The aerospace company is being honored in recognition of its Dec. 21 mission, which marked the first time a first-stage rocket was successfully maneuvered back to Earth and landed upright after propelling a satellite into orbit. The achievement was a major milestone in efforts to recover the expensive rockets instead of losing them after a single use.
The NSS called the achievement a step “toward fulfilling one of the major ‘holy grail’ quests of the space community — reusability.”
In April, SpaceX doubled-down on that achievement by successfully landing one if its Falcon 9 rockets on a floating barge in the Atlantic Ocean. Landings at sea are considered to be safer and cheaper, because they travel a shorter distance and require less fuel than maneuvering back to a pad on land. Multiple previous attempts to land the rocket on the barge failed.
Josh Brost, director of government business development at SpaceX, is expected to accept the award for the company May 20 at the NSS 2016 International Space Development Conference in Puerto Rico.
SpaceX founder Elon Musk is a former recipient of the award.
At 10:21 p.m., SpaceX is scheduled to launch a commercial communications satellite known as JCSAT-14 into orbit from Cape Canaveral.
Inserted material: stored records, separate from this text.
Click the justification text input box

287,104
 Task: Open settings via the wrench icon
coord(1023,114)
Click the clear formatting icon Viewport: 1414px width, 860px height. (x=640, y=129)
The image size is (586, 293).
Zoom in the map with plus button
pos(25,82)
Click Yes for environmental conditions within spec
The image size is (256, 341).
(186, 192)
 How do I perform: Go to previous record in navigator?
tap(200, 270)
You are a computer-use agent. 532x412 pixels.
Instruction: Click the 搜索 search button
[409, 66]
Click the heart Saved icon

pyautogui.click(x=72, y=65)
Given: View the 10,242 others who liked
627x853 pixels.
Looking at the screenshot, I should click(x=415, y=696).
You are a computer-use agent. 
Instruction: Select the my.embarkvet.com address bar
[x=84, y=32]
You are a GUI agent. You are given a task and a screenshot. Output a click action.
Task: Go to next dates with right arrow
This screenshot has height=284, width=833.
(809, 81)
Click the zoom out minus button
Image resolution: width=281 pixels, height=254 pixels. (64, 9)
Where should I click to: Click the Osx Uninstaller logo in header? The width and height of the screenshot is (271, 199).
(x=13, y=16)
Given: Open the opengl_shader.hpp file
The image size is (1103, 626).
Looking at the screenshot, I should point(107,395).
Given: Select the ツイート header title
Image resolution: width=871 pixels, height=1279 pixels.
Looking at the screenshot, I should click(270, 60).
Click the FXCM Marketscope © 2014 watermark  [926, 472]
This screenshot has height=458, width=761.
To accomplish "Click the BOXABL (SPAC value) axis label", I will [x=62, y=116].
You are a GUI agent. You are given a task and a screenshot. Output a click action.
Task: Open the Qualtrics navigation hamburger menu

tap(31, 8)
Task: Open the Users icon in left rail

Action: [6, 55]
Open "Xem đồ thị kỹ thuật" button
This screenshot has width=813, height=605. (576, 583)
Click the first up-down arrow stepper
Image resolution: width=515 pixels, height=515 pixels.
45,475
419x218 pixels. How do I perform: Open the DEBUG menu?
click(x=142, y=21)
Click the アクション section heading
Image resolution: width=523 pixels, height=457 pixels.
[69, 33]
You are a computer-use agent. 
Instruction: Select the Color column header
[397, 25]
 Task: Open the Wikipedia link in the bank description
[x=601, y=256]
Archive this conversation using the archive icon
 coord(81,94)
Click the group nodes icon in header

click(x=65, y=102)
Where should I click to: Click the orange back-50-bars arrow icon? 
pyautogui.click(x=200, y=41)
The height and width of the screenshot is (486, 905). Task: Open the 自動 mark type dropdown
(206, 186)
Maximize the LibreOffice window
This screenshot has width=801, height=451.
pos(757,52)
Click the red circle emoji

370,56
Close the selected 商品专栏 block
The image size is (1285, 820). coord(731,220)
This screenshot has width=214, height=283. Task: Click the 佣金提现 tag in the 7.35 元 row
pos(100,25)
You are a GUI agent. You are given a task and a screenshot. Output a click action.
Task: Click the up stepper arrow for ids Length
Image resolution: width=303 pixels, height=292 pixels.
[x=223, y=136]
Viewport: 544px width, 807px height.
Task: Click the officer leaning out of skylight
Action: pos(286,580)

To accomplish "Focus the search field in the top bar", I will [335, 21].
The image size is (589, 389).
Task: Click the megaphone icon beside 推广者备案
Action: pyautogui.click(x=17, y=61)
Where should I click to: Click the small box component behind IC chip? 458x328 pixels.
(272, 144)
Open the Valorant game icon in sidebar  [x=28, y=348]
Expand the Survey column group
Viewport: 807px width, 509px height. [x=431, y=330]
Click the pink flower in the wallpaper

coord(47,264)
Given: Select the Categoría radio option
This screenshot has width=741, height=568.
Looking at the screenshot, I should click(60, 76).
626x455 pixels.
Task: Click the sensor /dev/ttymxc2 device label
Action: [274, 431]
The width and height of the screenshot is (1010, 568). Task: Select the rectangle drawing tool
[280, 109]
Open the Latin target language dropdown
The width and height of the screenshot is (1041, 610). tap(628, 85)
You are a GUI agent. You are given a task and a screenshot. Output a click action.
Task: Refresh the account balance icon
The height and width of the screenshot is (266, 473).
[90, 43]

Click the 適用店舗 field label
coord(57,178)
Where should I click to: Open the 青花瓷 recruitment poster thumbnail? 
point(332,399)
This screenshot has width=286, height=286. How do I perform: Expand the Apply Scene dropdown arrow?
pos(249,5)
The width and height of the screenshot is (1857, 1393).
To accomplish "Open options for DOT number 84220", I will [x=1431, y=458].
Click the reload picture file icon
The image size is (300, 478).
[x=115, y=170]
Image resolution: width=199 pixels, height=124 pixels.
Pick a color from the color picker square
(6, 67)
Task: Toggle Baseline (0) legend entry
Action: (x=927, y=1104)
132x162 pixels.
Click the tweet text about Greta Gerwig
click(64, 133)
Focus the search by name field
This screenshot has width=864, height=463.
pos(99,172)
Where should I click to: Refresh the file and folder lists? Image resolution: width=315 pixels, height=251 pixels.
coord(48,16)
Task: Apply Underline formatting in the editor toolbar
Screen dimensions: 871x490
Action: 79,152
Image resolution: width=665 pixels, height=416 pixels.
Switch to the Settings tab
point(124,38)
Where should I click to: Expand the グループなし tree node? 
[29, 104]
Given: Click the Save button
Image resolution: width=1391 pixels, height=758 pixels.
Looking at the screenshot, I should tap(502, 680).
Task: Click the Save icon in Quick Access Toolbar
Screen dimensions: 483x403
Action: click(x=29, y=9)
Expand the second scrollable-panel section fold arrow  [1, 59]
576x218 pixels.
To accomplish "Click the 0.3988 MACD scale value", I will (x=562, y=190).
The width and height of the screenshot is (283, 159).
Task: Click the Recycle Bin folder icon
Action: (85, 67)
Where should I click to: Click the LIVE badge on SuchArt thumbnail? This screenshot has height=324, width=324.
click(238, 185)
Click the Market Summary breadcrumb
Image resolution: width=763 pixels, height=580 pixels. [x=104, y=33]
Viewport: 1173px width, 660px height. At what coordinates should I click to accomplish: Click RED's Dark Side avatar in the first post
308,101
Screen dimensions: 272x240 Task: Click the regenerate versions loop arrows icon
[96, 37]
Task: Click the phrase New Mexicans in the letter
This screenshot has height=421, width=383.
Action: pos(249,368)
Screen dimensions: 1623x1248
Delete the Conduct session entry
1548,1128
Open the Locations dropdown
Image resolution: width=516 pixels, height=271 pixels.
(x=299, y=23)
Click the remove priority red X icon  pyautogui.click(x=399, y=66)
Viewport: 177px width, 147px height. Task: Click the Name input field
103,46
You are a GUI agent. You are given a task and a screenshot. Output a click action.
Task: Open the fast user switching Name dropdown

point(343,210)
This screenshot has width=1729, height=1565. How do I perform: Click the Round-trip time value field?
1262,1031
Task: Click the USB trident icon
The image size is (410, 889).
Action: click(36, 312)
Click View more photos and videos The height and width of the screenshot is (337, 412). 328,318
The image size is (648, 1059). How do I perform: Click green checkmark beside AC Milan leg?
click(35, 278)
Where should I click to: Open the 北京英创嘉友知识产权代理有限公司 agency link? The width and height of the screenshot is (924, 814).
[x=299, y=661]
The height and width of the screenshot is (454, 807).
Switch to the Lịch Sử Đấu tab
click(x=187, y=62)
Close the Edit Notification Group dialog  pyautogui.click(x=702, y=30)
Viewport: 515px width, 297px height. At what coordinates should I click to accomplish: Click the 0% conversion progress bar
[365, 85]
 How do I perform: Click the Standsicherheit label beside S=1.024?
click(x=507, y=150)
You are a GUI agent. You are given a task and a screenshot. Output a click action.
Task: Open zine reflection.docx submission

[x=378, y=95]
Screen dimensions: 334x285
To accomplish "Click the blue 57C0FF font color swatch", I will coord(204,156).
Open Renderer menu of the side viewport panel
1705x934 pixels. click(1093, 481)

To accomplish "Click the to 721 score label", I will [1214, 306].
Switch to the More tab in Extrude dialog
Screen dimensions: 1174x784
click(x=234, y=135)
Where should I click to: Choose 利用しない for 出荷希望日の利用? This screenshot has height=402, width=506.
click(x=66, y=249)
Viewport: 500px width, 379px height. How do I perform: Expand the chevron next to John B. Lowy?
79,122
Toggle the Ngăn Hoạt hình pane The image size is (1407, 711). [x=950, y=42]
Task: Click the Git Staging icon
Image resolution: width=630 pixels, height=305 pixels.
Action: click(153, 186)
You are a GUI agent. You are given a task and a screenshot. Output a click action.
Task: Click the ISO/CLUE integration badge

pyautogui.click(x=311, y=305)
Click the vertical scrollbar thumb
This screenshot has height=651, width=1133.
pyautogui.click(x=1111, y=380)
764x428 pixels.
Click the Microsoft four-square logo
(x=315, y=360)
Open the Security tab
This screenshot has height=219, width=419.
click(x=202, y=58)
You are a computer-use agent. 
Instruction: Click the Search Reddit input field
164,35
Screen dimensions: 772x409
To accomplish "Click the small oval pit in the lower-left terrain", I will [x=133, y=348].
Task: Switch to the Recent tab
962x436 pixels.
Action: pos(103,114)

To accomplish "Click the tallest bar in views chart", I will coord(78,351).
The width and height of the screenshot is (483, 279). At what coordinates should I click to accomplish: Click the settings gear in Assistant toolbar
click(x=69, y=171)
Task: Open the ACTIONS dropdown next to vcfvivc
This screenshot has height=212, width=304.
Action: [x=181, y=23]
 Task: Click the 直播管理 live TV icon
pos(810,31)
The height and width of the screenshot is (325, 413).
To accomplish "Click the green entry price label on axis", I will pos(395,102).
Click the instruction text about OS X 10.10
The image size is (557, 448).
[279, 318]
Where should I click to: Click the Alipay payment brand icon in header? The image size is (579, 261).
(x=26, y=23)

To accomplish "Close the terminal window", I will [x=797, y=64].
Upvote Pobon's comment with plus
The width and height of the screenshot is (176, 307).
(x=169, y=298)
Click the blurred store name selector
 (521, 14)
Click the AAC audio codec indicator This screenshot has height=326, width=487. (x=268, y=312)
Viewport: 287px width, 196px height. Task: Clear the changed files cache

The company will again attempt to land and recover the rocket on its barge, known as “Of Course I Still Love You,” but due to the trajectory of the mission and anticipated extreme re-entry heat and velocity, SpaceX officials say a successful landing is “unlikely.”
SpaceX officials last month announced plans to send one of its unmanned Dragon spaceships to Mars as soon as 2018 to demonstrate technology needed to land large payloads on the Red Planet, a critical step in advance of manned missions or possible colonization.